Genre_aud_rat<-ggplot(data=movies,aes(x=Genre,y=Audience_rating,color=Genre))
Genre_aud_rat+geom_jitter()+geom_boxplot(size=1.2,alpha=0.6)
This chart is created by combining boxplot and points however to decrease the overlap of points we used geom_jitter() Through this plot we can uncover that a movie to be successful in the eyes of audience for sure stands in the genre of Thriller and Romance, Drama too makes the cut but its quite volatile, the opposite can be said for Horror.
Genre_crit_rat<-ggplot(data=movies,aes(x=Genre,y=Critic_rating,color=Genre))
Genre_crit_rat+geom_jitter()+geom_boxplot(size=1.2,alpha=0.6)
From this plot we can say that critics ratings can not be easily predicted as you can see the inter quartile region is quite big and the median seems to high for only Thriller, and for horror it has the lowest, So directors if you want to impress the critics try Thriller…
movies_new<-read.csv("New_Movies_ds.csv")
colnames(movies_new)<-c("Day","Director","Genre","Movie_Name","Release_date","studio","Adjusted_gross_mln","Budget_mln","Gross_mln","IMDb_rating","Movielens_rating","Overseas_collection_mln","Overseas_Percentage","Profit_mln","Profit_Percentage","Runtime_mins","US_collection","Gross_percent_US")
Here we plot the No of movies released per day
ggplot(data=movies_new,aes(x=Day))+geom_bar(aes(fill=Day))
Movies mostly release on Fridays
fil_genre<-movies_new$Genre=="action" |movies_new$Genre=="animation"|movies_new$Genre=="adventure"|movies_new$Genre=="comedy"|movies_new$Genre=="drama"|movies_new$Genre=="thriller"
fil_studio<-movies_new$studio %in% c("Buena Vista Studios","Fox","Paramount Pictures","WB","Sony","Universal")

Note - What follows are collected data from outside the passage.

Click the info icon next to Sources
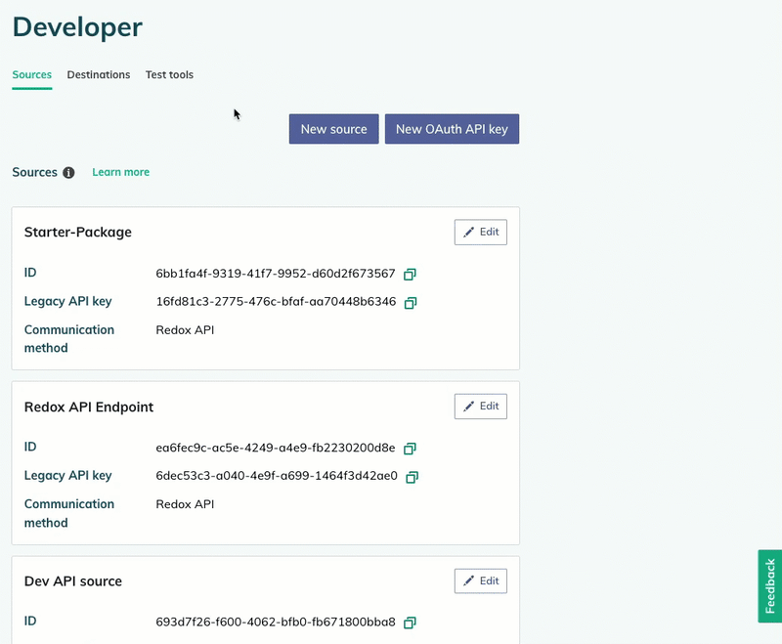 pos(68,173)
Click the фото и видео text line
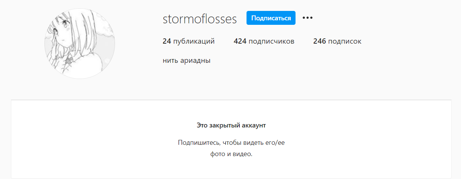Image resolution: width=461 pixels, height=179 pixels. 231,154
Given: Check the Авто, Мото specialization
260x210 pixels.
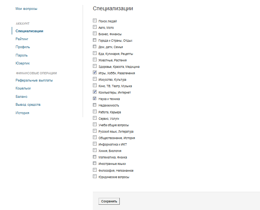Looking at the screenshot, I should coord(95,27).
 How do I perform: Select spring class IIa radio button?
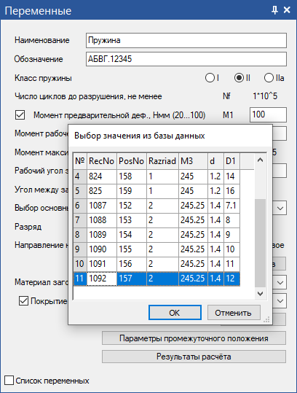(269, 78)
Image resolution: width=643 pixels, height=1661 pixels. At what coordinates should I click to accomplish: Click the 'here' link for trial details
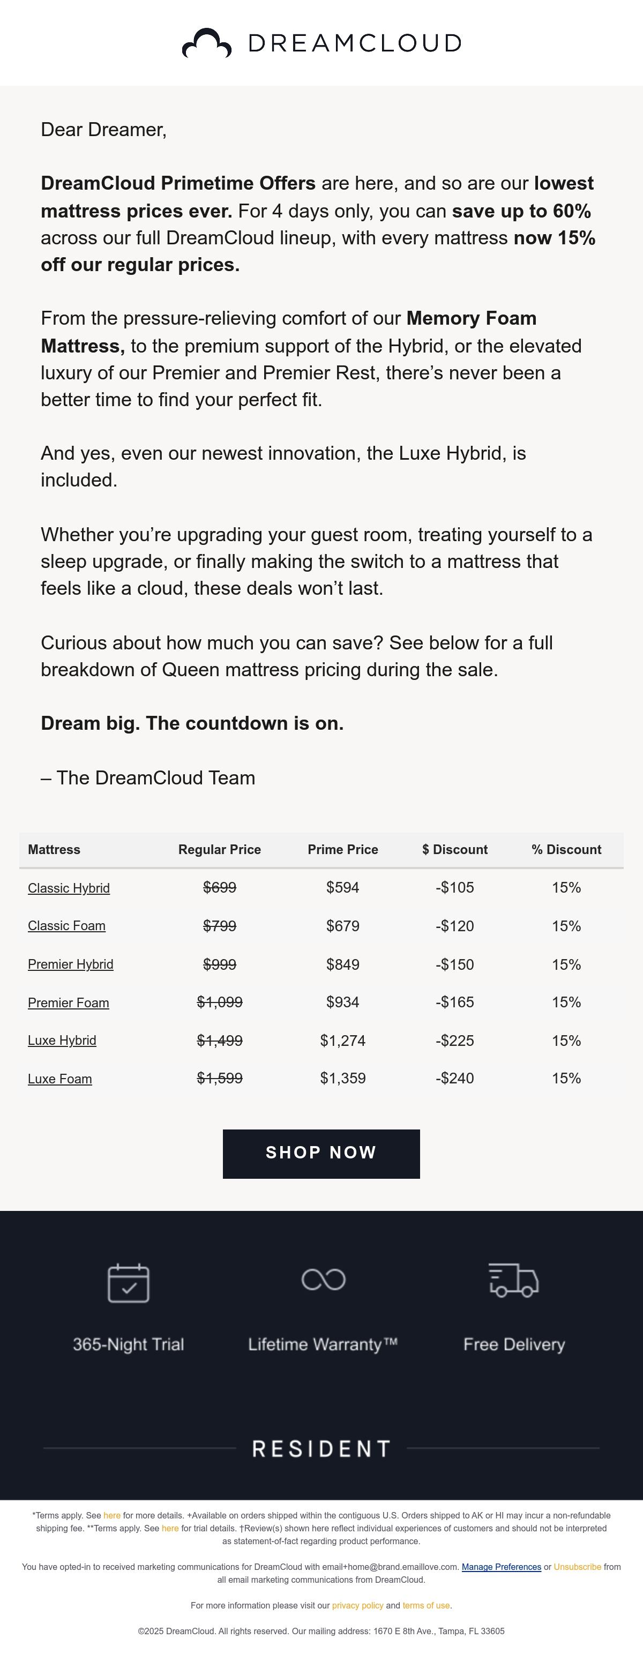coord(170,1528)
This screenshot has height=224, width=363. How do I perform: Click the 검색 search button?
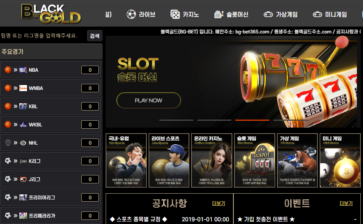coord(95,36)
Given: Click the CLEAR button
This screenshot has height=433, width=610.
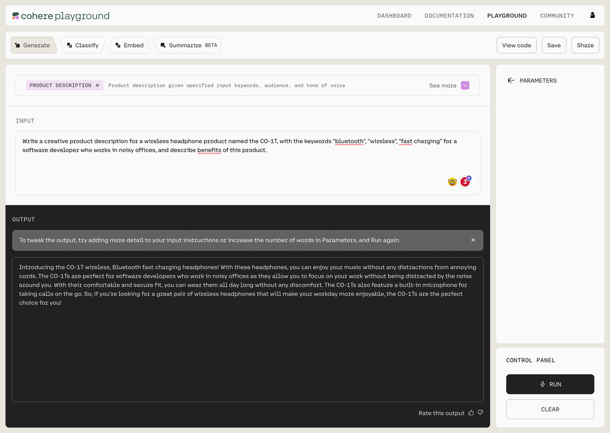Looking at the screenshot, I should point(550,409).
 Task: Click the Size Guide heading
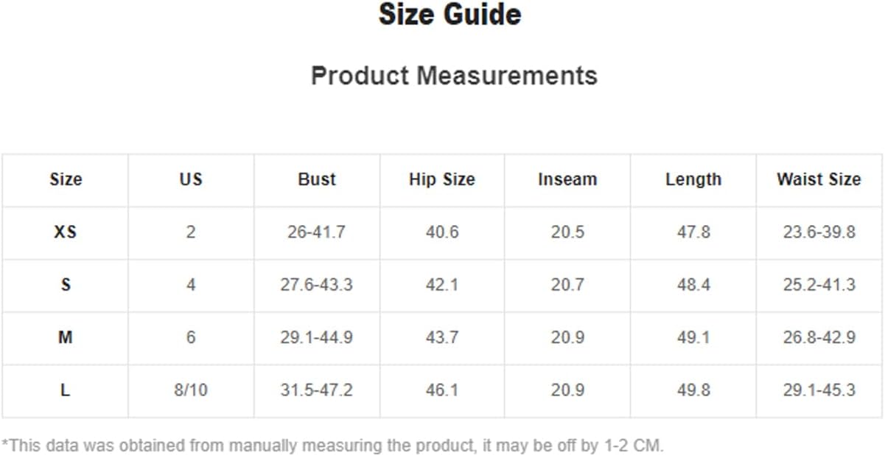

req_mov<-movies_new[fil_genre & fil_studio,]
In this the new dataframe req_mov contains all the movies that are filtered by the two filters of studio & Genre.
gross_perc_genre<-ggplot(data=req_mov,aes(x=Genre,y=Gross_percent_US))
final_mv_viz<-gross_perc_genre+geom_jitter(alpha=0.7, aes(size=Budget_mln,color=studio))+geom_boxplot(alpha=0.6, outlier.colour = NA)
final_mv_viz+xlab("Genre")+ylab("Gross % US")+ggtitle("Domestic Gross % by Genre")+
theme(axis.title.x = element_text(color="Blue",size=15),
axis.title.y = element_text(color="Blue",size=15),
axis.text.x = element_text(size = 10),
axis.text.y = element_text(size = 10),
legend.text = element_text(size=10),
legend.title=element_text(size=10),
plot.title = element_text(color="Black",size = 20,family = "TT Arial"),
text=element_text(family = "Arial"))
In this code we added layers through xlab(),ylab(),ggtitle(),theme() functions. xlab() is used to denote the x axis title, same goes ylab() for y axis and ggtitle for main title. theme() is used to make the chart pretty by adding color and adjusting size of title, axis text, legend.
The plot shows points that are movies released by the studios present in plot, and size of the plot is according to the budget spent for ech movie, the boxplot shows the distribution of Gross collections % in US and with this we can know that stable collections are obtained by genre Comedy, seems like people love to watch comedy movies. Though maximum collections are by action movies with reference to the boxplot there is volatality means it could go either way.